Southeast Asian countries are rushing to revise outdated laws to attract much-needed foreign investment in the resources sector amid booming demand for metals by East Asian neighbors, industry officials said June 4.

ASEAN Federation of Mining Associations president Benjamin Philip Romualdez of the Philippines said "geography is key" as these countries try to take advantage of record-high metal prices driven by rising demand in Asian neighbors China, India, Japan and South Korea. Due to shipping costs, ASEAN countries are "best placed to serve the mineral needs of their hungry neighbors," he said on the eve of an Asia mining conference.

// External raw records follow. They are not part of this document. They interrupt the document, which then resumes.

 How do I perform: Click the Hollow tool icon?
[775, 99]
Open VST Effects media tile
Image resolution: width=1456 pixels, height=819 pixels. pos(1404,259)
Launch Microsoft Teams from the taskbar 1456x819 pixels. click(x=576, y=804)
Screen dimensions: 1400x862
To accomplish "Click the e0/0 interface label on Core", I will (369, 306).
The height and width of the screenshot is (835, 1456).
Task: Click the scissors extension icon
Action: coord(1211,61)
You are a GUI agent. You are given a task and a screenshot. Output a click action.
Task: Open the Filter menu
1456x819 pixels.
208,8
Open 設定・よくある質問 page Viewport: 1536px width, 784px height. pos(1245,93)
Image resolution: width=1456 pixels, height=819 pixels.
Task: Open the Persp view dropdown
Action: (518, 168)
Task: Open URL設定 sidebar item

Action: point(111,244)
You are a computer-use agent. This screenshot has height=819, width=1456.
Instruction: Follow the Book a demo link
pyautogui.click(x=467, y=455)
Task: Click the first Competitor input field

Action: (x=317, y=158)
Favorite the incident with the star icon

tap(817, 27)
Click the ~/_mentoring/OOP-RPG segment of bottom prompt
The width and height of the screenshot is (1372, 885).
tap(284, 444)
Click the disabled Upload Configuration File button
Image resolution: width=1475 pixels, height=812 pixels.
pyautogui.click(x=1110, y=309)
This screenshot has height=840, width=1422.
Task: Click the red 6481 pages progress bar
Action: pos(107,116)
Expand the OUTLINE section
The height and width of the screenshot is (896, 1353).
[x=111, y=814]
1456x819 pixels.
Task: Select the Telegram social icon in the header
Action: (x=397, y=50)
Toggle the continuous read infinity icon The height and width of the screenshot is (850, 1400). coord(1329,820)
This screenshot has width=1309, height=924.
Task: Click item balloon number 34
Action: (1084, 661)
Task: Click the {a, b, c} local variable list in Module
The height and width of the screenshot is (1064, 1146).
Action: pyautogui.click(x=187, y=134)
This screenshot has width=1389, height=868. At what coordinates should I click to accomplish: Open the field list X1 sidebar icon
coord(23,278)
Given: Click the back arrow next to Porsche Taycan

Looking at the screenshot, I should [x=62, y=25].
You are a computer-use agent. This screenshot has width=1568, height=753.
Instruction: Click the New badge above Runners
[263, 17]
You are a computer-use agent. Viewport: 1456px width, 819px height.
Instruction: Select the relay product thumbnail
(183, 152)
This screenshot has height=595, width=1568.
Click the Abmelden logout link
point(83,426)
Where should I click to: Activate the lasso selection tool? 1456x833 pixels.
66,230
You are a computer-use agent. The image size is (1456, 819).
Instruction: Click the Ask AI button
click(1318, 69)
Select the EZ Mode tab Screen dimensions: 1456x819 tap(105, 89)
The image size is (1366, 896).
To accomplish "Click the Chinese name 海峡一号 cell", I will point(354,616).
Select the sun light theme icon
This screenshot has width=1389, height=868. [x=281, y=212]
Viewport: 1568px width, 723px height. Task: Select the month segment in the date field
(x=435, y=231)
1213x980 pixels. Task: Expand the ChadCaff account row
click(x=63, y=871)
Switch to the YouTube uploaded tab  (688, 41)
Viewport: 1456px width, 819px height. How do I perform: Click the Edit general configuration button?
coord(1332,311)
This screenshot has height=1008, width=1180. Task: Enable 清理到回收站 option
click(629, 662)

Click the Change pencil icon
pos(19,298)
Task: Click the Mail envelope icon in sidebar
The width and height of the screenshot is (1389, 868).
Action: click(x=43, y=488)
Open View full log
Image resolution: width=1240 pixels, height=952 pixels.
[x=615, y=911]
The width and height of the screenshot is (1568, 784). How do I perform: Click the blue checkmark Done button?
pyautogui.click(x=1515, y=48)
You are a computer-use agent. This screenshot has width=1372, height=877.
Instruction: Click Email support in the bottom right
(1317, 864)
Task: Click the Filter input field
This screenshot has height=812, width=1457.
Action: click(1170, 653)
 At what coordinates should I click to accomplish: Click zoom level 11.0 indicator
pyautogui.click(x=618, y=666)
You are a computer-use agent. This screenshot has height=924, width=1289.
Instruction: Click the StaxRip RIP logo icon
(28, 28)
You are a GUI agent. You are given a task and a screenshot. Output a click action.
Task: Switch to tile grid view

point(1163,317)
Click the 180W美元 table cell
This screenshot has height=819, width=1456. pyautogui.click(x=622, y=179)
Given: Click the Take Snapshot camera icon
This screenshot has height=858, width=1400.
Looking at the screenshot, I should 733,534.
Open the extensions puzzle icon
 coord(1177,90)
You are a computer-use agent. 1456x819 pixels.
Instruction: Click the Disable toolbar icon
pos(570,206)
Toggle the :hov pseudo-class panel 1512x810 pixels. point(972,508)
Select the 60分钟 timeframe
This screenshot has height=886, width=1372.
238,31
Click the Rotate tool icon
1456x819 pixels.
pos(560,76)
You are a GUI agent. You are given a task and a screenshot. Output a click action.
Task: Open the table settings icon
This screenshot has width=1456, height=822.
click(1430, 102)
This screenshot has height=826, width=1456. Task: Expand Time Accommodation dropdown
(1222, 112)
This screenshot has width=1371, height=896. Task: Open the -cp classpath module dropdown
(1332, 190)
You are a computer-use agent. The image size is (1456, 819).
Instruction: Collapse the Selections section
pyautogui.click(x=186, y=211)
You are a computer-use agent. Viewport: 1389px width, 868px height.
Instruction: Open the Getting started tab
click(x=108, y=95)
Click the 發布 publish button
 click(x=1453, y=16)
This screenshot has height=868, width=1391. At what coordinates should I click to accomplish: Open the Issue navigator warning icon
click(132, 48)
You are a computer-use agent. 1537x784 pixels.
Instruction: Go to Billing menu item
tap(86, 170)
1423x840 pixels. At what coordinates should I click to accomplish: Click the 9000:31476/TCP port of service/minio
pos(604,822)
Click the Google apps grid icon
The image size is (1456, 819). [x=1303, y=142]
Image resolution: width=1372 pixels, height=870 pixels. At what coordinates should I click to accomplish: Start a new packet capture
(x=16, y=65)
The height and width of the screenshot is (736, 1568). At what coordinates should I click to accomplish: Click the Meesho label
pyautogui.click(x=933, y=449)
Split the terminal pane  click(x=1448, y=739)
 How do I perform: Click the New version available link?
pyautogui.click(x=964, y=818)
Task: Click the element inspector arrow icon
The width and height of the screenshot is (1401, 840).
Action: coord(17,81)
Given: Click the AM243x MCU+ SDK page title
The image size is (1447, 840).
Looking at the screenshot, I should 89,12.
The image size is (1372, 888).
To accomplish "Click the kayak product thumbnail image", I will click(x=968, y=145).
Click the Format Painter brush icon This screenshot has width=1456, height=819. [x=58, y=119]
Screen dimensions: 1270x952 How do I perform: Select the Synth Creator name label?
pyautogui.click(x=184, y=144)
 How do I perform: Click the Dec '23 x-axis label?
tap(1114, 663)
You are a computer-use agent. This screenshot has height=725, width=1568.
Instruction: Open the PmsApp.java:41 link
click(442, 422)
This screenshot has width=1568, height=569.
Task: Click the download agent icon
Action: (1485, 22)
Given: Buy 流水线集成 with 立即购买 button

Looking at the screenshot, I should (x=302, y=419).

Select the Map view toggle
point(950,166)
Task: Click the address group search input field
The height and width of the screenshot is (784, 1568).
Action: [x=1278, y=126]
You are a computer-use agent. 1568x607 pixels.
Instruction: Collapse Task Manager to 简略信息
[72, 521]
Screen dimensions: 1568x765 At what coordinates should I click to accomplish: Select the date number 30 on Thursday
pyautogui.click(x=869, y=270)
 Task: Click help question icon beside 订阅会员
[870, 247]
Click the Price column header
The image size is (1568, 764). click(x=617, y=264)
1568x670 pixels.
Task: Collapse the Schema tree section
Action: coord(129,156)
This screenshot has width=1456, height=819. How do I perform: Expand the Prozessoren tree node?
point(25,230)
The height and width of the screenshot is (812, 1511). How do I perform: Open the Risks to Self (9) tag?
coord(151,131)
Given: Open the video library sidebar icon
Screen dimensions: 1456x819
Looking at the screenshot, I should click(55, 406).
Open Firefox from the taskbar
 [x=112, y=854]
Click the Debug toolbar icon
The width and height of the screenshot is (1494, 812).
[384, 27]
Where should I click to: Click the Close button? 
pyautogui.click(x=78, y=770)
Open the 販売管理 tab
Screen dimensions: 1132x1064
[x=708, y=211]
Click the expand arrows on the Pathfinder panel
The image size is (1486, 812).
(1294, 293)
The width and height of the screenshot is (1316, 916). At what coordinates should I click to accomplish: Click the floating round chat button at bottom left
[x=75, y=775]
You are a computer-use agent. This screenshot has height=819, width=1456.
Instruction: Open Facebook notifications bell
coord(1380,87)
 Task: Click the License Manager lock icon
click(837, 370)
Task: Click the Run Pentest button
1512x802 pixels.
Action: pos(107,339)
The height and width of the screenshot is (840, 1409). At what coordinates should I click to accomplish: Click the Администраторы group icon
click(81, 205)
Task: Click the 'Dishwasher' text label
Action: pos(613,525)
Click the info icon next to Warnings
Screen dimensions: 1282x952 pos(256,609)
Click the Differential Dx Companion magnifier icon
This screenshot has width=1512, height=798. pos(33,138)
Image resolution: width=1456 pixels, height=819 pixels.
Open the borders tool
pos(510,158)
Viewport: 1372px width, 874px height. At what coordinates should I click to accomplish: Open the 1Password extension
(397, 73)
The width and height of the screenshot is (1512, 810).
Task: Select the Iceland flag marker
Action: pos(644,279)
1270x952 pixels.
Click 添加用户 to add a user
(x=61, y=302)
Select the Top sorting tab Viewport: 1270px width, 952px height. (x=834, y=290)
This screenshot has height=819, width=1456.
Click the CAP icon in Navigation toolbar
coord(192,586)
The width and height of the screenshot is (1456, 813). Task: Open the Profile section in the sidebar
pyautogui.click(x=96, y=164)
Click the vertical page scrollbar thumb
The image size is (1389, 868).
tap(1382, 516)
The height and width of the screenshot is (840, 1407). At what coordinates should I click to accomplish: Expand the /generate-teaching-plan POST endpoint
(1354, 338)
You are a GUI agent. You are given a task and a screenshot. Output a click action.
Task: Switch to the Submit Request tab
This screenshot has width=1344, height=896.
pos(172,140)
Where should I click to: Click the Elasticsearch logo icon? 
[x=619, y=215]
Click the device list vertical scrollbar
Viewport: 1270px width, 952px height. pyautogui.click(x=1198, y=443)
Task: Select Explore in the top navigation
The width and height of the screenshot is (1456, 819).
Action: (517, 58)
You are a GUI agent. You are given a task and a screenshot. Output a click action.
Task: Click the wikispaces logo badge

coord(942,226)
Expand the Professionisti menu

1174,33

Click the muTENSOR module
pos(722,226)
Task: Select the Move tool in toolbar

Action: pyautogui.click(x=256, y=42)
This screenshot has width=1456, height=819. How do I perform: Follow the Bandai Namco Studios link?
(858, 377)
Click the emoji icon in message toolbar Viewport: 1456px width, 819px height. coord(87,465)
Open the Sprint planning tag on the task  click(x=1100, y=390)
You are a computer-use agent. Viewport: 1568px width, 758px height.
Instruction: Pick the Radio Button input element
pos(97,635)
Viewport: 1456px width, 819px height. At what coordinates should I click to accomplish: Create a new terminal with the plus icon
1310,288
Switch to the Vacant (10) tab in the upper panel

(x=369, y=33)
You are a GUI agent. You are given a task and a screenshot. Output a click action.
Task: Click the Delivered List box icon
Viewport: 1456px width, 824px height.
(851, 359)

Arief Siregar, chairman of the Indonesian Mining Association, said the Indonesian parliament is working with industry experts to draft a new mining law to replace one that was enacted 40 years ago. The proposed law would seek to change the existing regime where mining firms seeking to do business in Indonesia would have to enter into a contract with the Indonesian government. The new law would also fix the tax system for minerals and require the mining operator to process the ore to at least the "intermediate" product stage, Siregar added.

Malaysia meanwhile is "seriously looking at a master plan" to revitalize its industry, which now accounts for just one percent of the country's gross domestic product, said Muhamad Nor Muhamad, executive director of the Malaysian Chamber of Mines.

Chadap Padmasuta, chairman of the Thai Mining Industry Council, urged foreign investors to "have a look" at opportunities in Thailand, especially in the western Kanchanaburi region near Myanmar. The country's northeast also has the potential for "the third largest potash mine in the world," he added.

The first gold and copper mines to operate in Laos since that country allowed its first ever minerals potential survey in 1993 started modest production in 2003, said Somphavan Inthavong, chairman of the Lao Mining Association. "We need more foreign direct investment," he added.

Romualdez said the ASEAN mining association had targeted annual mining export revenues of $15 billion by 2010, a figure that Siregar said Indonesia had already surpassed last year when its industry posted revenues of $16 billion , up from $11.07 billion in 2005.

Romualdez said some $700 million has poured into the Philippines resources sector in the past three years. He said he expects fresh investments of between $400 and $500 million this year, including an announced expansion by Japan's Sumitomo Metals of its nickel operations in the western island of Palawan.